Thursday, October 14, 2010

The Wedge Before Winter

Words and photos by Greg

From town I could see the golden fringes on the flanks of our huge local flat-topped mountain. The gold, I knew, would be groves of aspen trees, leaves changing with the season. It seemed like it would be good to get up there and take a look. I called a friend, and the next day he drove us up.

On top, we unloaded the bikes and set out. By some accounts, this is the world's largest flat-topped mountain. And this western end of the mountain is amazingly flat. Which means that it's miles of riding with no climbing and no descents. Just flat, sometimes bumpy trail. Not usually my favorite kind of riding. But the highlight of the trail is the view.

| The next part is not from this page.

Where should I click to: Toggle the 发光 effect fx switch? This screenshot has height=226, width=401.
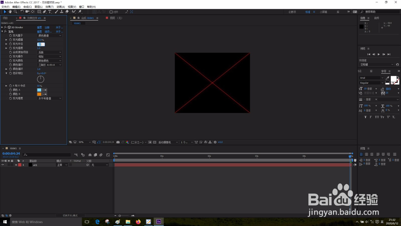[x=5, y=31]

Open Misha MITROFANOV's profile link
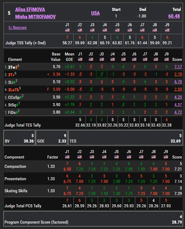(x=35, y=17)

We'd passed through groves of golden trees on the drive up. But on top, the season had progressed further, leaving copses of mostly bare trees and dry beige prairies. Our trail wove through open country and dove into small groves of white aspen trunks, or into darker pine forests. The real draw, though was the edge. The trail repeatedly brushed near the cliffs where we could look down onto the gold of trees further down the mountain. And even further down to the slope and roll of the dry land below, to where rivers cut canyons, where farms cut patchwork patterns into the earth.

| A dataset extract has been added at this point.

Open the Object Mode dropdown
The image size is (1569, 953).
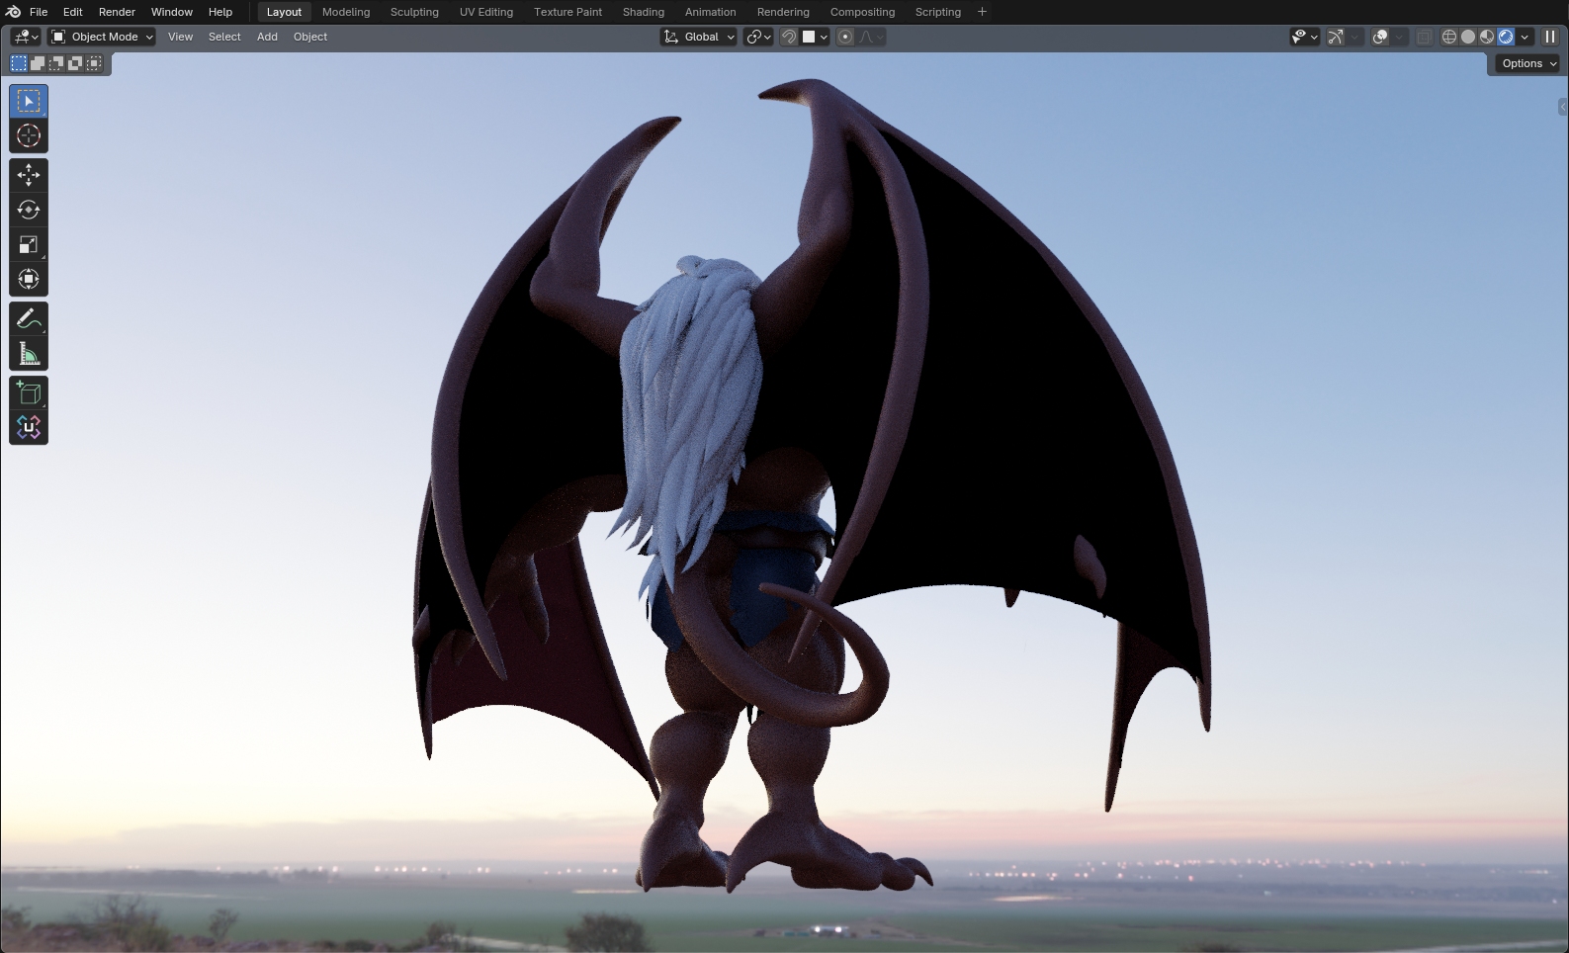[103, 37]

Further yet, and higher than our viewpoint, there were distant pointed mountains where snow had already left a dusting of white. I suppose that winter can come all at once, but this year it seems to be moving slowly downward from high places.

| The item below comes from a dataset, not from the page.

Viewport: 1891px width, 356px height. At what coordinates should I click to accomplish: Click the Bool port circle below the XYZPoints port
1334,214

Where we were, the season's spent vegetation painted with muted colors. The bright sun washed the lichen-covered rocks to grey, the sage to palest green. The wide blue sky above seemed to draw all color with it except where it shared its color with the flocks of bluebirds gathering the last harvest. Around us there was a sense of anticipation. As if everything was waiting for the season to turn its final corner, for the sky to loose its color, and from that grey, for the first white flakes to filter down and blanket everything around us in winter.

We pedaled our miles and earned our smiles. My healing wrist rattled quietly inside its brace as our tires rolled along smooth singletrack or lurched over the corrugated stone. The air was autumn crisp with a slight bite in the shadows. Our pace was warm. And under the bright sun it was easy to remember how lucky we were to be where we were, high on the mesa and slipping like a wedge into the narrow space between autumn and winter.

Note my cybernetic right arm.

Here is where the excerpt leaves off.